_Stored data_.
++++

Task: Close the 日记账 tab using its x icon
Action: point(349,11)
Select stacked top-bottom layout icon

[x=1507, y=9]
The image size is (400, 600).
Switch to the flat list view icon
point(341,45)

++++

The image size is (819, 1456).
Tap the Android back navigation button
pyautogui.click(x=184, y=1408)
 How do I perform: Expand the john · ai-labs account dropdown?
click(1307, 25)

++++

_TASK REQUIREMENTS_.
Return every line of the data above in which "image" appears.

_RESPONSE AREA_.
The image size is (400, 600).
The image size is (819, 1456).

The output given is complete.